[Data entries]

* * * * * * * * *

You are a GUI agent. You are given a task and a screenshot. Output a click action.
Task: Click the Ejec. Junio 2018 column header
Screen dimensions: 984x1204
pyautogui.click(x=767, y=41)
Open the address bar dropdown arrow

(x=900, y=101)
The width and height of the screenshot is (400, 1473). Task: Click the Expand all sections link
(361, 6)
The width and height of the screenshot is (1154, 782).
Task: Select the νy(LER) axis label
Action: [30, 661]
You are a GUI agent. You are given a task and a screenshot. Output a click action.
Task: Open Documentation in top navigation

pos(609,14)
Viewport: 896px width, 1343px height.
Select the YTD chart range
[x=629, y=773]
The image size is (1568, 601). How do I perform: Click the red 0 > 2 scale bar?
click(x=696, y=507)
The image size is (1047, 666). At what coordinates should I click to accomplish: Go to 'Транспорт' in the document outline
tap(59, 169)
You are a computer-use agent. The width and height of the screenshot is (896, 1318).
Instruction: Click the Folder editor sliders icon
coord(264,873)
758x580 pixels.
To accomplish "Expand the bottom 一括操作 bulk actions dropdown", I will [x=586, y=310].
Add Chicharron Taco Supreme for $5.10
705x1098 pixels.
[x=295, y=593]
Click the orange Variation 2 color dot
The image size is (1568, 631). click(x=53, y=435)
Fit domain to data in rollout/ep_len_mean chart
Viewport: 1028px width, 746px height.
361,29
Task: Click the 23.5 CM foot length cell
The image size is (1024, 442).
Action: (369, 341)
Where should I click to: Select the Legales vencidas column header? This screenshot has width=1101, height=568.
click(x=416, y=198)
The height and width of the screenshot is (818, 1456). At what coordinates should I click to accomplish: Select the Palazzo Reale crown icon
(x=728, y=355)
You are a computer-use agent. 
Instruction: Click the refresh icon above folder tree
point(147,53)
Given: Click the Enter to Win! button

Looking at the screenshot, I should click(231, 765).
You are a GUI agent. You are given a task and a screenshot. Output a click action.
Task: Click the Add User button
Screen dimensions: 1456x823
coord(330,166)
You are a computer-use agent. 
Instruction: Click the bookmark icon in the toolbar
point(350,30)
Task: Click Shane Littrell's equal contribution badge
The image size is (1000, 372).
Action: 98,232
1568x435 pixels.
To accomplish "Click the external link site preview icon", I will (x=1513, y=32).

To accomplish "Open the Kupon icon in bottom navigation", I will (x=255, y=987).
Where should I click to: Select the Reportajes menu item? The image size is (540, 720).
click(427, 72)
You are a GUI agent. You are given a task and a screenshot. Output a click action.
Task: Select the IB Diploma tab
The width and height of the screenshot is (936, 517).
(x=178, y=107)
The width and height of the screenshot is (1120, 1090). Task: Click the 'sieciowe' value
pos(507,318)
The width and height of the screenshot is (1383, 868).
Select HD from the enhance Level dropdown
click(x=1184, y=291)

* * * * * * * * *

(Directions for this task):
Please write out all the records above again, swapping "Instruction" for "Command" and leaving everything else unchanged.

(Reply):
You are a GUI agent. You are given a task and a screenshot. Output a click action.
Task: Click the Ejec. Junio 2018 column header
Screen dimensions: 984x1204
pyautogui.click(x=767, y=41)
Open the address bar dropdown arrow

(x=900, y=101)
The width and height of the screenshot is (400, 1473). Task: Click the Expand all sections link
(361, 6)
The width and height of the screenshot is (1154, 782).
Task: Select the νy(LER) axis label
Action: [30, 661]
You are a GUI agent. You are given a task and a screenshot. Output a click action.
Task: Open Documentation in top navigation

pos(609,14)
Viewport: 896px width, 1343px height.
Select the YTD chart range
[x=629, y=773]
The image size is (1568, 601). How do I perform: Click the red 0 > 2 scale bar?
click(x=696, y=507)
The image size is (1047, 666). At what coordinates should I click to accomplish: Go to 'Транспорт' in the document outline
tap(59, 169)
You are a computer-use agent. The width and height of the screenshot is (896, 1318).
Command: Click the Folder editor sliders icon
coord(264,873)
758x580 pixels.
To accomplish "Expand the bottom 一括操作 bulk actions dropdown", I will [x=586, y=310].
Add Chicharron Taco Supreme for $5.10
705x1098 pixels.
[x=295, y=593]
Click the orange Variation 2 color dot
The image size is (1568, 631). click(x=53, y=435)
Fit domain to data in rollout/ep_len_mean chart
Viewport: 1028px width, 746px height.
361,29
Task: Click the 23.5 CM foot length cell
The image size is (1024, 442).
Action: (369, 341)
Where should I click to: Select the Legales vencidas column header? This screenshot has width=1101, height=568.
click(x=416, y=198)
The height and width of the screenshot is (818, 1456). At what coordinates should I click to accomplish: Select the Palazzo Reale crown icon
(x=728, y=355)
You are a computer-use agent. 
Command: Click the refresh icon above folder tree
point(147,53)
Given: Click the Enter to Win! button

Looking at the screenshot, I should click(231, 765).
You are a GUI agent. You are given a task and a screenshot. Output a click action.
Task: Click the Add User button
Screen dimensions: 1456x823
coord(330,166)
You are a computer-use agent. 
Command: Click the bookmark icon in the toolbar
point(350,30)
Task: Click Shane Littrell's equal contribution badge
The image size is (1000, 372).
Action: 98,232
1568x435 pixels.
To accomplish "Click the external link site preview icon", I will (x=1513, y=32).

To accomplish "Open the Kupon icon in bottom navigation", I will (x=255, y=987).
Where should I click to: Select the Reportajes menu item? The image size is (540, 720).
click(427, 72)
You are a GUI agent. You are given a task and a screenshot. Output a click action.
Task: Select the IB Diploma tab
The width and height of the screenshot is (936, 517).
(x=178, y=107)
The width and height of the screenshot is (1120, 1090). Task: Click the 'sieciowe' value
pos(507,318)
The width and height of the screenshot is (1383, 868).
Select HD from the enhance Level dropdown
click(x=1184, y=291)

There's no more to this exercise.